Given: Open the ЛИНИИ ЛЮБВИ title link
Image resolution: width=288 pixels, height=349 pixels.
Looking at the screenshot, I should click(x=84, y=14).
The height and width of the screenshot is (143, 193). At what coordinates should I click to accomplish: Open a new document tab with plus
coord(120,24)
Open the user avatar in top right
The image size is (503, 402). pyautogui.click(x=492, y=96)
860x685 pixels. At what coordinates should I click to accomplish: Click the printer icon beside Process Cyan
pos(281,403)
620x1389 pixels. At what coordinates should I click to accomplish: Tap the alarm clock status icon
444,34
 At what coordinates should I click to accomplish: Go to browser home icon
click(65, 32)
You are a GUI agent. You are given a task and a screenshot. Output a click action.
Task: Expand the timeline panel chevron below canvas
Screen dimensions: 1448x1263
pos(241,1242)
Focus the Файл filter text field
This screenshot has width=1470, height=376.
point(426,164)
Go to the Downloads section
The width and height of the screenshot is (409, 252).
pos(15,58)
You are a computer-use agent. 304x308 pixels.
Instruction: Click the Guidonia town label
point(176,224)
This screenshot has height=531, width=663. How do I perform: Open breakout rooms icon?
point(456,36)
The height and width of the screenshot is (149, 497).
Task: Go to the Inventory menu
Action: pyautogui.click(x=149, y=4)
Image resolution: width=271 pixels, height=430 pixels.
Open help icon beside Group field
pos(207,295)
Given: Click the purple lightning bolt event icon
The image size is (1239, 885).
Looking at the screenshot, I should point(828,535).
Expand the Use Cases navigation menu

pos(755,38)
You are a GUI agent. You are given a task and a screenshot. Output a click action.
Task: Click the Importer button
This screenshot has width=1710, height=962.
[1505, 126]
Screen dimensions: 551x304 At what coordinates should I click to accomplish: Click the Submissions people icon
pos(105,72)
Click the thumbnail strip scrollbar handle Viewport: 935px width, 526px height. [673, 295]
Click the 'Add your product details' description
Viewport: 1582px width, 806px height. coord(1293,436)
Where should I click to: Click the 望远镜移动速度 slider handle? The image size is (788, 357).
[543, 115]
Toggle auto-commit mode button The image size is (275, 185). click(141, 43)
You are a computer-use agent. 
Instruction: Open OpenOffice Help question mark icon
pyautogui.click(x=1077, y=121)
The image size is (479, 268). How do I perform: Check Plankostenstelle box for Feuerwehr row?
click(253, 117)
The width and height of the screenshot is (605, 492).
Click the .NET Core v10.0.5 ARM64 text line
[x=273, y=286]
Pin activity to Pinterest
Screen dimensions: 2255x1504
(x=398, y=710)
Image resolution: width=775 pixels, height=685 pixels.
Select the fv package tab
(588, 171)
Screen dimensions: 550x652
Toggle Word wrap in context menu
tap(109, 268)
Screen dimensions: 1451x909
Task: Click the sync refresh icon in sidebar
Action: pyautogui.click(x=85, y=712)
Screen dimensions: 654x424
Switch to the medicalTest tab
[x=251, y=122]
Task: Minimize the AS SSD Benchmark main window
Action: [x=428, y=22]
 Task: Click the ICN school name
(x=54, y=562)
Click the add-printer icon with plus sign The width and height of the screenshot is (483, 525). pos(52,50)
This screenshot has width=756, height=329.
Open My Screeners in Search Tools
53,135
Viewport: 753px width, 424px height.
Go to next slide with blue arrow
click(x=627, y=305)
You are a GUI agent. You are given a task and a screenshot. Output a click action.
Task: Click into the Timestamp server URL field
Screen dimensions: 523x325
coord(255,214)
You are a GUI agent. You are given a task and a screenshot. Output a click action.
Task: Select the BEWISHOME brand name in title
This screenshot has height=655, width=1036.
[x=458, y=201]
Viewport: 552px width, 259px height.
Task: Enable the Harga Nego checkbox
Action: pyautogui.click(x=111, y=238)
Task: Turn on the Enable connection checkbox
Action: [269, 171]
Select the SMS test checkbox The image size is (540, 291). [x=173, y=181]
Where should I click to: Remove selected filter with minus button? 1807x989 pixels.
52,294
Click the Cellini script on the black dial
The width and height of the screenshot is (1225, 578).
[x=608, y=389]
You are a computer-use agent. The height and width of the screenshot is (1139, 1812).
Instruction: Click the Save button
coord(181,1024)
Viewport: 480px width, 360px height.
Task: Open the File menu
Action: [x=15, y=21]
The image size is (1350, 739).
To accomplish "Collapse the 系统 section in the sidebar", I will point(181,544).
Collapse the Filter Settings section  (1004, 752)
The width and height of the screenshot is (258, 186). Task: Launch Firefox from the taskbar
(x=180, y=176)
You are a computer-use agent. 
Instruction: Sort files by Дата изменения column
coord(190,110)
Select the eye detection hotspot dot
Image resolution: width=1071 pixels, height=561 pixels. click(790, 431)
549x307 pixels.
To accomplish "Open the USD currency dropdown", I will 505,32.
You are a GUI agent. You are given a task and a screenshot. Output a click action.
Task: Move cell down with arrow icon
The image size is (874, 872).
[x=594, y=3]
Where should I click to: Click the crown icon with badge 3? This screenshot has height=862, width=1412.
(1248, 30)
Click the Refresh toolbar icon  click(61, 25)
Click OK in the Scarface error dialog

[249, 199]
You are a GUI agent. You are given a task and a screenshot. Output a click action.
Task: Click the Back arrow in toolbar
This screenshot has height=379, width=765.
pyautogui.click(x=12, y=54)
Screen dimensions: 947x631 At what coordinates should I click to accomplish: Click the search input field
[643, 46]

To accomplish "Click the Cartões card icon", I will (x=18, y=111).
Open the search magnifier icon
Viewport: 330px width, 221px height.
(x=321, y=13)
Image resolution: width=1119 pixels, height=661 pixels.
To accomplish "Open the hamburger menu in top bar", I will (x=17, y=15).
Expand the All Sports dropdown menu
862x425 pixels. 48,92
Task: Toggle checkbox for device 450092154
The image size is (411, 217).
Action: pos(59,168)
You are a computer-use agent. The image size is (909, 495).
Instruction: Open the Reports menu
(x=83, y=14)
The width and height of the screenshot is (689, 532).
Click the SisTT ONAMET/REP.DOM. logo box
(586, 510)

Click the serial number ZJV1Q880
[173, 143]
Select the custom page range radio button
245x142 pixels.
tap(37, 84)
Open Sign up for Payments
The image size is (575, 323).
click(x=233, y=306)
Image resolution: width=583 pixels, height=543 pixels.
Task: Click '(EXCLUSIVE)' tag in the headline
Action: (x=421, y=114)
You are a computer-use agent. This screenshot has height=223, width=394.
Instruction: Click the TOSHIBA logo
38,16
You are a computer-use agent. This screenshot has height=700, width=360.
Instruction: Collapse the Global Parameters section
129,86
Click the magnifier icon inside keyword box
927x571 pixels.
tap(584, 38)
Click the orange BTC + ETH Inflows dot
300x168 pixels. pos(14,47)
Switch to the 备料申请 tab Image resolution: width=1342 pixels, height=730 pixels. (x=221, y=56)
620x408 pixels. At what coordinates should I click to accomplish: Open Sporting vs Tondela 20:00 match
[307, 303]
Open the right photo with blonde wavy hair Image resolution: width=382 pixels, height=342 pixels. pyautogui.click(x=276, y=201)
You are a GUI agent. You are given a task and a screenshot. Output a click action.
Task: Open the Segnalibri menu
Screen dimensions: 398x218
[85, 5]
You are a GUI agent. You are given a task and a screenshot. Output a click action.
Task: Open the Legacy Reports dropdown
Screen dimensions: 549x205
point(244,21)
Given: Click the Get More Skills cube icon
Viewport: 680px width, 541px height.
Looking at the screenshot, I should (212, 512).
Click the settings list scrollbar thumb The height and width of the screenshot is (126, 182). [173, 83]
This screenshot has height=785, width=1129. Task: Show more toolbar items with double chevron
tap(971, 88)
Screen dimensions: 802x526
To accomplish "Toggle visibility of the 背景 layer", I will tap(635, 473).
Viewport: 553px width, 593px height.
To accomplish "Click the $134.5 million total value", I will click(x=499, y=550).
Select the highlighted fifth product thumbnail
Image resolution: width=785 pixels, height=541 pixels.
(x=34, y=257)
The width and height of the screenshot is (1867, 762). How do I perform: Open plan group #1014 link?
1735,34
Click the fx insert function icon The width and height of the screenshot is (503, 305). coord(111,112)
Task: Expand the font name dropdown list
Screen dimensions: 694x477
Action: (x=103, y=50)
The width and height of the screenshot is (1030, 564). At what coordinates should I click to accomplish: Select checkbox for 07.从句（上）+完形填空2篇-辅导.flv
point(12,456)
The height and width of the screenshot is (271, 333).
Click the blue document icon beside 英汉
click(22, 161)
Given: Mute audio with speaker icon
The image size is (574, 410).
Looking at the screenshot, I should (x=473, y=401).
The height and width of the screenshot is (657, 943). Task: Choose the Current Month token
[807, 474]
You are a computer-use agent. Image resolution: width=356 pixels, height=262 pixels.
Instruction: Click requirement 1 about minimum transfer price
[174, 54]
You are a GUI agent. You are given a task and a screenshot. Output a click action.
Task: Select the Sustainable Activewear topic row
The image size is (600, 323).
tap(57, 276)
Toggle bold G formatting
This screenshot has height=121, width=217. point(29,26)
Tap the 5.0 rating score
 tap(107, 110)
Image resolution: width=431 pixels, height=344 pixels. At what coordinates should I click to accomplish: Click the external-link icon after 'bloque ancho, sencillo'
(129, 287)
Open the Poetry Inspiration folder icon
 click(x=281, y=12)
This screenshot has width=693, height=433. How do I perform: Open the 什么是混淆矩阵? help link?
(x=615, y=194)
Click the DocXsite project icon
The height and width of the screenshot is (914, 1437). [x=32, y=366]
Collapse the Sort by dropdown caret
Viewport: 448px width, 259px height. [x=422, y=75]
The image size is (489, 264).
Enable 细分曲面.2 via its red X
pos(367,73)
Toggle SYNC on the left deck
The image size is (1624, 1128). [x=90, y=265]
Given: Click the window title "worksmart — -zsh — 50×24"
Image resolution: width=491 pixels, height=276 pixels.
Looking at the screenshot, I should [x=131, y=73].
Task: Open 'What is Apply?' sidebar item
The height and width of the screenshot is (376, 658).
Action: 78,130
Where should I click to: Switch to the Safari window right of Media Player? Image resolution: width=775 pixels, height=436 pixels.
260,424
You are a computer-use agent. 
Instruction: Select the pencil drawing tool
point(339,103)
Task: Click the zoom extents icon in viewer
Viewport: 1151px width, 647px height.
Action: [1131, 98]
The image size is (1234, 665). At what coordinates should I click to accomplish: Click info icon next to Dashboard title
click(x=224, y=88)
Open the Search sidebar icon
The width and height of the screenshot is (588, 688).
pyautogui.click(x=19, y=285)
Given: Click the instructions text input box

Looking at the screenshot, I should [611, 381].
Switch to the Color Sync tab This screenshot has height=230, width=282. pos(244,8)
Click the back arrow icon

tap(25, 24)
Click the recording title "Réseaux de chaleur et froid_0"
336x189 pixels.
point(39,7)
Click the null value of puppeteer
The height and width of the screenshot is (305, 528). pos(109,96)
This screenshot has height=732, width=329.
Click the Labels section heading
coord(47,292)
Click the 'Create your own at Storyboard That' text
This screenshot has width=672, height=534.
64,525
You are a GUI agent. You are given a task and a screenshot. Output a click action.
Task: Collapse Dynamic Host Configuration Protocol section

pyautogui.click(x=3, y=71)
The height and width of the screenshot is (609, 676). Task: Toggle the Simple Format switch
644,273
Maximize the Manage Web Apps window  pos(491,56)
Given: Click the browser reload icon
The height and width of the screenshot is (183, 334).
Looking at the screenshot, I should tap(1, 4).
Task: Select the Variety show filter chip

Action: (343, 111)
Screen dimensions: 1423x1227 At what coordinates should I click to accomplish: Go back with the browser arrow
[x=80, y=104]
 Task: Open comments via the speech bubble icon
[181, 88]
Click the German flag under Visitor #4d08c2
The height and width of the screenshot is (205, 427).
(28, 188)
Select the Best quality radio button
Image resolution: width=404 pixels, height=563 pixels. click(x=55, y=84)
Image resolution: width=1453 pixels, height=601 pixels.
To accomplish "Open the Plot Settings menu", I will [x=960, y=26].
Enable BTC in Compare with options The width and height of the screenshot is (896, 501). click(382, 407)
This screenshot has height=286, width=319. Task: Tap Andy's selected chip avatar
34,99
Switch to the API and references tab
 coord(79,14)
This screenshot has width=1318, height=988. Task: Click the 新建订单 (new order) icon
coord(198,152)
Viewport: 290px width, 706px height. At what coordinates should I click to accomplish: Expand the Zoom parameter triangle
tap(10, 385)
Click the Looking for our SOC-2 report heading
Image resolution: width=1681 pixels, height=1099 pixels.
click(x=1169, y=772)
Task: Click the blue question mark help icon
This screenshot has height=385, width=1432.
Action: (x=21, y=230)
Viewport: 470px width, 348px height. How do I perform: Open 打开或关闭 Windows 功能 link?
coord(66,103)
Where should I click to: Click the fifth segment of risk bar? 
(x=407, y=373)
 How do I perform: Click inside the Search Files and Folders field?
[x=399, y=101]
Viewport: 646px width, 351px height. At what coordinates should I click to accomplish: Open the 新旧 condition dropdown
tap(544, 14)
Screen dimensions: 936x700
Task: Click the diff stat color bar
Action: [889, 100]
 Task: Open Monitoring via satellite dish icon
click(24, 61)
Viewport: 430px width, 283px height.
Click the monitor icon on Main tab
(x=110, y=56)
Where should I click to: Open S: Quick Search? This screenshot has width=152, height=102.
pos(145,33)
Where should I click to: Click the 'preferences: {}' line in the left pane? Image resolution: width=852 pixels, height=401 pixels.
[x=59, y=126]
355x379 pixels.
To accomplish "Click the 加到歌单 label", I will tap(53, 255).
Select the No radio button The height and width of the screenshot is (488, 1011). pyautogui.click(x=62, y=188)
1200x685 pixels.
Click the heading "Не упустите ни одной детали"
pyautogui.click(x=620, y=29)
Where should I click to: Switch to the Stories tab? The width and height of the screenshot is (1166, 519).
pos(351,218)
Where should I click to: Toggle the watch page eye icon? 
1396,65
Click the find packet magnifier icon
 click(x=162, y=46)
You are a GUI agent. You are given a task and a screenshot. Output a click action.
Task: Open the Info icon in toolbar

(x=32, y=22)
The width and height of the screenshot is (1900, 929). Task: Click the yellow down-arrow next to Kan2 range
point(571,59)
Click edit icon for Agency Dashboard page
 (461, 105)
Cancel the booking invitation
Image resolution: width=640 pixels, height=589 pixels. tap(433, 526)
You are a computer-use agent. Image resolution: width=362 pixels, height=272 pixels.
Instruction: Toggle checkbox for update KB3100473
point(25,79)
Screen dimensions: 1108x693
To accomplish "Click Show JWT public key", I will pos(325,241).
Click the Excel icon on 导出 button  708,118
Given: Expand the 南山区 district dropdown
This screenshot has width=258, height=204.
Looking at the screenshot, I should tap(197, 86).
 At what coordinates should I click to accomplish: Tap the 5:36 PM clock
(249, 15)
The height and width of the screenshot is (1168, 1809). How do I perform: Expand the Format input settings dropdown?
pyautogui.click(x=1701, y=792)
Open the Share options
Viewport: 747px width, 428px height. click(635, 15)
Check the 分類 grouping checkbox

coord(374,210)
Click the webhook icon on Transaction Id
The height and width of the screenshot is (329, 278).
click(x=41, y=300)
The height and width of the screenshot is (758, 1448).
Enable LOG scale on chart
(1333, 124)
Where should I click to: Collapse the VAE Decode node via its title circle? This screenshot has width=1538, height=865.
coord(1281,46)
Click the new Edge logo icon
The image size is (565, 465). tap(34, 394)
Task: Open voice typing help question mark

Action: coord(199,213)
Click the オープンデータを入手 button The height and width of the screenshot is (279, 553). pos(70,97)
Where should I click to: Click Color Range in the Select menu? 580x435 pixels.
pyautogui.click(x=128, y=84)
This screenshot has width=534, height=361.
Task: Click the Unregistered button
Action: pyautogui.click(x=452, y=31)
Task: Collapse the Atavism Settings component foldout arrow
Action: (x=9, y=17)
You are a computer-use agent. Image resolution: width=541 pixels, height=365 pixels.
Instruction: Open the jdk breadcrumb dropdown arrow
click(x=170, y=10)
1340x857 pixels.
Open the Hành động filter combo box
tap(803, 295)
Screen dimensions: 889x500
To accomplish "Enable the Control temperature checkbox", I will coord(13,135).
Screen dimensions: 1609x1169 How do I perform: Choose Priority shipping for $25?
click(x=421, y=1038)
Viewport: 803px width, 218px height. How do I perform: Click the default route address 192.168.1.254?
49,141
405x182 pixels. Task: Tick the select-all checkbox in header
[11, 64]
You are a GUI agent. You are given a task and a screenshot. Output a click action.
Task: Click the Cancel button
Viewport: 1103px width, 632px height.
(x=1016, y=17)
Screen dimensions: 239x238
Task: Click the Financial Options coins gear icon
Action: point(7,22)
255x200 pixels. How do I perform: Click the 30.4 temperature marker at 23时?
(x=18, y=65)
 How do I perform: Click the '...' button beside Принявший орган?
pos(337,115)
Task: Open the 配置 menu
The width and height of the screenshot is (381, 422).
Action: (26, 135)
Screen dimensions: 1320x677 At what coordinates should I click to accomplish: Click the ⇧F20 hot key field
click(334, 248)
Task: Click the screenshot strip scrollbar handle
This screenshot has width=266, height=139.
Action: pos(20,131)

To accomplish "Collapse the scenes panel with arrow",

◇ ◇ ◇ ◇ ◇ ◇ ◇

In the part that opens with the line containing "Click the Cellini script on the black dial" and closes with the line containing "[x=608, y=389]", rename "black dial" to "dark dial" and give back only those lines, leaving everything else unchanged.

Full output =>
Click the Cellini script on the dark dial
The width and height of the screenshot is (1225, 578).
[x=608, y=389]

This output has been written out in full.